1

I am trying to use accelerated (GPU backed) computing for distance calculations, but have had a lot of trouble with the nuances between pandas and cudf.

I have a df with vehicles and points in time (lat,lng,timestamp), my cpu based calculation was roughly something like this:

df = pd.read_csv('taxis.csv')

results = df.groupby('vehicle').apply(lambda x: get_distance(x))

where get_distance basically calculates distance between the lat,lon columns achieved using .shift() operator to align successive points.

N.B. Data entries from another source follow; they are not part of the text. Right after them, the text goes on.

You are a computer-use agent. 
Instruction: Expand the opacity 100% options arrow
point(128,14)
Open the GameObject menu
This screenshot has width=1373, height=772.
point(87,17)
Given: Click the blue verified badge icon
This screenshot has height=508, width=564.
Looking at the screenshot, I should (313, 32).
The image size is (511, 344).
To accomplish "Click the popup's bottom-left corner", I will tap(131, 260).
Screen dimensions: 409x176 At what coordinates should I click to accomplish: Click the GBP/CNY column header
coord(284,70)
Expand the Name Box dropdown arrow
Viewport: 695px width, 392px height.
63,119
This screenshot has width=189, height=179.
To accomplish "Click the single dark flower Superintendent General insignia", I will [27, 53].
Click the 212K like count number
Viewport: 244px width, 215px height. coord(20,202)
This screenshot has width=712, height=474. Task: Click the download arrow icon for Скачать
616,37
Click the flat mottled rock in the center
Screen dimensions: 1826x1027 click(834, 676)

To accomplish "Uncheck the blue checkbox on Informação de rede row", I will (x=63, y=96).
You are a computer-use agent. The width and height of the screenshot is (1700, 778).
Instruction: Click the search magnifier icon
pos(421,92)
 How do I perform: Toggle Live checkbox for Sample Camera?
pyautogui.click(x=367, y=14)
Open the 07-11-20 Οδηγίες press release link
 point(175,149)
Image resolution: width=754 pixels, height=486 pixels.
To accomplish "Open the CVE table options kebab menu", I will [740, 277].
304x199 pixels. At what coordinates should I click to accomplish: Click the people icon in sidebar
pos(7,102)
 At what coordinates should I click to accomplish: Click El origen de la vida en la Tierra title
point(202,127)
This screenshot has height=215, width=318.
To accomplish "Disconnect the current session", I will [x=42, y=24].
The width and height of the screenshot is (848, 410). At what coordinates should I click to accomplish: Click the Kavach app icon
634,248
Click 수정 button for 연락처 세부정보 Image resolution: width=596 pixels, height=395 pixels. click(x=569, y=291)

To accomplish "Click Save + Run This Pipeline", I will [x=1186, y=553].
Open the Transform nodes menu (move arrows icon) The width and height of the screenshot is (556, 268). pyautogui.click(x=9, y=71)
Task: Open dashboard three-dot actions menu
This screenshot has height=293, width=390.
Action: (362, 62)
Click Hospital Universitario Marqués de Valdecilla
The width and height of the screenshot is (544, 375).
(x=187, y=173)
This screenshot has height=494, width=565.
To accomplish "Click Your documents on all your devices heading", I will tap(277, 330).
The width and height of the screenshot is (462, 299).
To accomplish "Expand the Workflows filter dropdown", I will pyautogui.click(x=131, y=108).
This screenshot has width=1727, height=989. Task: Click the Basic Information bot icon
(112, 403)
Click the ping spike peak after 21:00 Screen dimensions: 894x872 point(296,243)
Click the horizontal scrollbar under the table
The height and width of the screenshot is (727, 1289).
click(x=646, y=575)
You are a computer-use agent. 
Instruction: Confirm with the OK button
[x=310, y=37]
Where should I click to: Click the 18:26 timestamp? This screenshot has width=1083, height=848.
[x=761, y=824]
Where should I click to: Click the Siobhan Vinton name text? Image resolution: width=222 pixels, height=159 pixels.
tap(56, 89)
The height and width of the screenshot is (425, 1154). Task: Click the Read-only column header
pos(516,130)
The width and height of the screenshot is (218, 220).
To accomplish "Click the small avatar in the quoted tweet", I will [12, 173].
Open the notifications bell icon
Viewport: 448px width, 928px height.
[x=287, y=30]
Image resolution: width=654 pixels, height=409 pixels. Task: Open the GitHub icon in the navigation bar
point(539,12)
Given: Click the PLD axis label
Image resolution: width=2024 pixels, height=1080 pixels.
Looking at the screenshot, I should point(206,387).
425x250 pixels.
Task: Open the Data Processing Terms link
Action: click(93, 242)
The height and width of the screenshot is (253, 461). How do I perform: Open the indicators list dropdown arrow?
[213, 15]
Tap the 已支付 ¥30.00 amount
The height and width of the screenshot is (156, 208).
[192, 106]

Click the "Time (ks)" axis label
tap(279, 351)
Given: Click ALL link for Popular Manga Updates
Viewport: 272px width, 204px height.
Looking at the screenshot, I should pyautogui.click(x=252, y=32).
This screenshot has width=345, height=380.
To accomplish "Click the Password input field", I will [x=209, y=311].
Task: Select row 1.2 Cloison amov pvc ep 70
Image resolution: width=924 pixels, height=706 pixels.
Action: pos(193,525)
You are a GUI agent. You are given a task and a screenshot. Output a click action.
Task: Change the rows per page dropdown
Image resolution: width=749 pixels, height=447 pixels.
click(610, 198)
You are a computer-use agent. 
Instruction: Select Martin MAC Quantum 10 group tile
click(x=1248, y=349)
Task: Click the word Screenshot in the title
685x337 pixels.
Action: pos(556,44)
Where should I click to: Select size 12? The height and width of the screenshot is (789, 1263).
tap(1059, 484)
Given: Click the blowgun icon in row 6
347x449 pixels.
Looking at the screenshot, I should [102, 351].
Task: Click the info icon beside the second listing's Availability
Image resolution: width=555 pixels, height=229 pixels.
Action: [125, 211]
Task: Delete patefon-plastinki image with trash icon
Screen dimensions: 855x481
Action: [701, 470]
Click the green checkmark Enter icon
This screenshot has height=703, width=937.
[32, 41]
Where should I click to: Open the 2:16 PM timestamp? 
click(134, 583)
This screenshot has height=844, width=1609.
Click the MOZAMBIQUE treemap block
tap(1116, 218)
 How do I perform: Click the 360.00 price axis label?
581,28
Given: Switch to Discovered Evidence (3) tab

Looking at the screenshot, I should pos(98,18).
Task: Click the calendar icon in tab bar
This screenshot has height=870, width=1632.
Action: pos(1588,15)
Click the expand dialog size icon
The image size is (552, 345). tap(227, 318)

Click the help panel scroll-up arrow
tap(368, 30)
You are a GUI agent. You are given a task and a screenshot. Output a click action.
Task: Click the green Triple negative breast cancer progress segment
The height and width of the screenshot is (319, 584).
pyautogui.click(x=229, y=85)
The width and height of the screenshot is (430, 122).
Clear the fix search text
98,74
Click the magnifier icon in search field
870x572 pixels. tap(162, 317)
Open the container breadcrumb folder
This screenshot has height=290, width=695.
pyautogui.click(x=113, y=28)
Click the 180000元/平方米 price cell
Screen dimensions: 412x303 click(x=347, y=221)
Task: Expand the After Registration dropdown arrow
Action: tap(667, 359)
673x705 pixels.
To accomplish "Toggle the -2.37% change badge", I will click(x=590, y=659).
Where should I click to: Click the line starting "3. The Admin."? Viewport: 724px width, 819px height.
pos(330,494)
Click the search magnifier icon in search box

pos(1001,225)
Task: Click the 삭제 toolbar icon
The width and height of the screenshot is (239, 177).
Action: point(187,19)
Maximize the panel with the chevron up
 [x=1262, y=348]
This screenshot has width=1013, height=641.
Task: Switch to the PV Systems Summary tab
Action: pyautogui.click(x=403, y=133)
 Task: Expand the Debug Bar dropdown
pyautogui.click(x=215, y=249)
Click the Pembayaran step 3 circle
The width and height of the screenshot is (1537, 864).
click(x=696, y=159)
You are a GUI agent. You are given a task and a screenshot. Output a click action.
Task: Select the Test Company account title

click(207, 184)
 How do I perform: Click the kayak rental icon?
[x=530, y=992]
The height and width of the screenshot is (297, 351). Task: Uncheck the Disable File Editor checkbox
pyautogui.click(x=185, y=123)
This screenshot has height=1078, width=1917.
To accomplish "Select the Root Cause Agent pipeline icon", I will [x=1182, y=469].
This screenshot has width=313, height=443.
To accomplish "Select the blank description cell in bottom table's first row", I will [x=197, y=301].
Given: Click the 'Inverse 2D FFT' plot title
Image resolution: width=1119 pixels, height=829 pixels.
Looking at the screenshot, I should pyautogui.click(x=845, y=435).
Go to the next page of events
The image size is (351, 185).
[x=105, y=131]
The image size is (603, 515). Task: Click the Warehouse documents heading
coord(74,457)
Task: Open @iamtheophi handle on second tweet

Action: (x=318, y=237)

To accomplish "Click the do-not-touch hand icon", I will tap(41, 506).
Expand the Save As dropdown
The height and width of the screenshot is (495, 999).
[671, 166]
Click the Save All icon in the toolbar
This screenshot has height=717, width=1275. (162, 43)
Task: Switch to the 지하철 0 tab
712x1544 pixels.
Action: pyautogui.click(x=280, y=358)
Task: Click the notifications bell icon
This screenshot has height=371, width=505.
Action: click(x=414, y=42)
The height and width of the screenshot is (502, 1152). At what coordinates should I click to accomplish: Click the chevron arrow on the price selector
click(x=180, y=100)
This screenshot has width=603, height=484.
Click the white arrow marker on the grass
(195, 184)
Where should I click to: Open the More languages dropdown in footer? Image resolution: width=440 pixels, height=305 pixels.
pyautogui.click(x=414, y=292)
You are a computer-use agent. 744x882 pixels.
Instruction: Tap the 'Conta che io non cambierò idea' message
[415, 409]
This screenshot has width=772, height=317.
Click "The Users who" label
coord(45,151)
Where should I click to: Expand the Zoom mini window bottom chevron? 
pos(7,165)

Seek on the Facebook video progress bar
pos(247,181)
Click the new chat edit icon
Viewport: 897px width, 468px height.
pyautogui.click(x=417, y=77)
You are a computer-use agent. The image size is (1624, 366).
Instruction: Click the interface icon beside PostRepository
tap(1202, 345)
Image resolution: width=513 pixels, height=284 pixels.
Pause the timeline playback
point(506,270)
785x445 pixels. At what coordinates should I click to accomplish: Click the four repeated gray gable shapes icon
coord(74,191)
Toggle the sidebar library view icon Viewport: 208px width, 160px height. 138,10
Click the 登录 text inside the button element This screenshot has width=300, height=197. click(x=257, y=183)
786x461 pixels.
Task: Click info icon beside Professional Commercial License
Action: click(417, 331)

Trying to use cudf and cuspatial from RAPIDSAI has proven to be very confusing.

I am trying to do :

df = cudf.read_csv("vehicles.csv")
grouped_df = df.groupby("vehicle", method="cudf")
results = grouped_df.apply_grouped(gpu_distance,
                               incols=['lat','lon'],
                               outcols=dict(tot=np.float64))

where my gpu_distance function (what's not working) is


def gpu_distance(lat,lon,tot)

    
    lat1 = lat[1:]
    lon1 = lon[1:]
    lat2 = lat[0:-1]
    lon2 = lon[0:-1]

    distances = cuspatial.haversine_distance(lat1,lon2,lat2,lon2)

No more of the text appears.